Acoustic metamaterials are specially designed materials with carefully engineered structures that control how sound or elastic waves move through them. While researchers have explored these materials through computer models and theoretical studies, creating physical versions has so far been limited to large-scale structures and low-frequency applications.
“The multifunctionality of metamaterials — being simultaneously lightweight and strong while having tunable acoustic properties — make them great candidates for use in extreme-condition engineering applications,” explains Carlos Portela, the Robert N. Noyce Career Development Chair and assistant professor of mechanical engineering at MIT. “But challenges in miniaturizing and characterizing acoustic metamaterials at high frequencies have hindered progress towards realizing advanced materials that have ultrasonic-wave control capabilities.”
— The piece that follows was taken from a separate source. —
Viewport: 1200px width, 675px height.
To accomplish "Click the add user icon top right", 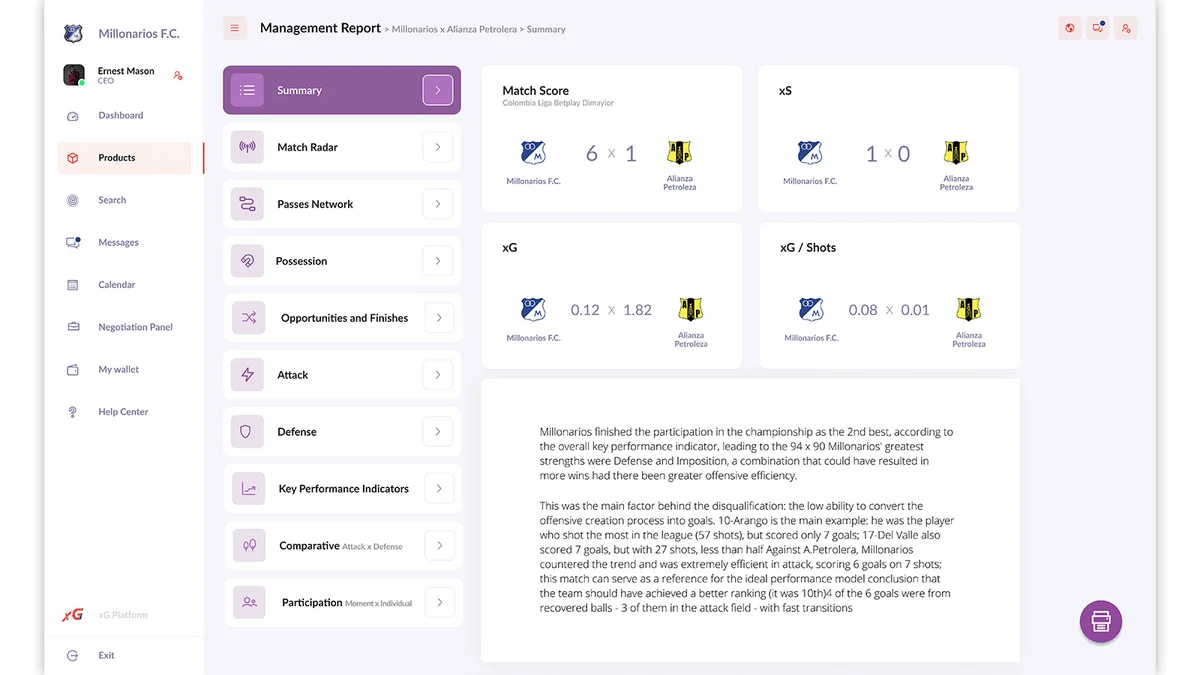I will tap(1125, 27).
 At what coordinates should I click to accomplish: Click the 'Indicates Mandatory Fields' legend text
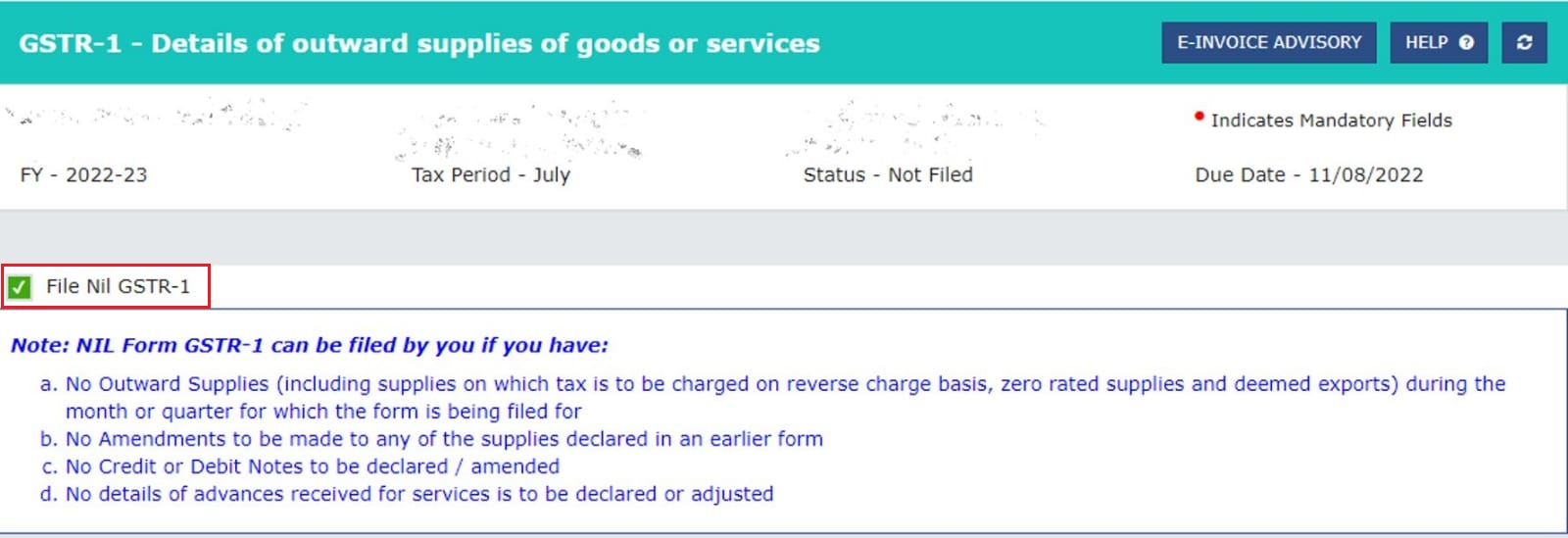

Portela, along with Rachel Sun, Jet Lem, and Yun Kai from MIT’s Department of Mechanical Engineering, and Washington DeLima from the U.S. Department of Energy’s Kansas City National Security Campus, recently developed a new design framework for controlling ultrasound waves in microscopic acoustic metamaterials. Their findings, detailed in the paper “Tailored Ultrasound Propagation in Microscale Metamaterials via Inertia Design,” were published in the journal Science Advances.
“Our work proposes a design framework based on precisely positioning microscale spheres to tune how ultrasound waves travel through 3D microscale metamaterials,” says Portela. “Specifically, we investigate how placing microscopic spherical masses within a metamaterial lattice affects how fast ultrasound waves travel throughout, ultimately leading to wave guiding or focusing responses.”